TEXTO PARA LEER -
■ ■ ■ ■ ■

En cierto modo, podría decirse que al premier británico no le falta razón en este punto. Estos días hemos podido acceder a diversos modelos matemáticos referidos al avance de la pandemia, como el que acaba de difundir el Institute for Integrated Economic Research, donde se sostiene que el número real de infectados a nivel mundial es entre 55 y 100 veces superior a las cifras oficiales de recuento. Los cálculos estadísticos de esta institución suiza concluyen que, en el momento de publicar el estudio, el número de infectados en el planeta probablemente se estuviese acercando ya a los 10 millones. Y son cada vez más los profesionales de la medicina que pronostican que, en el plazo de tres o cuatro meses, más de la mitad de la población mundial habrá estado expuesta al virus, aunque el 90% apenas muestre la menor sintomatología. Si Johnson tiene razón, y todos acabaremos contagiados, ¿qué sentido tiene implementar medidas que nos sitúan en un escenario casi apocalíptico y erosionan seriamente la economía? Es aquí donde entran en juego dos factores que cuestionan la tesis del gobierno británico: el tiempo y la carga viral.

■ ■ ■ ■ ■

DATOS PROPORCIONADOS -
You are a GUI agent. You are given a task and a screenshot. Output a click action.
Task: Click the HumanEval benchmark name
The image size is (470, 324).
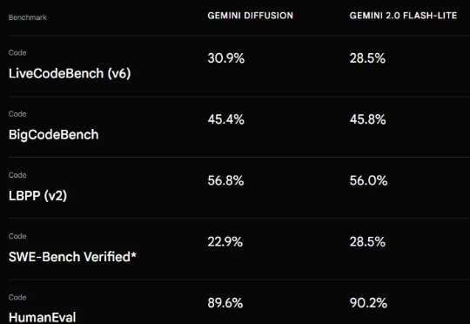(x=43, y=317)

■ ■ ■ ■ ■

PROBLEMA 1 - Haz una lista de todas las cifras escritas con dígitos que aparecen en el texto para leer, en el orden en que figuran.
PROBLEMA 2 - Según el texto para leer, ¿cuáles son los dos factores que cuestionan la tesis del gobierno británico?

RESPUESTA 1 -
55
100
10 millones
90%

RESPUESTA 2 - El tiempo y la carga viral.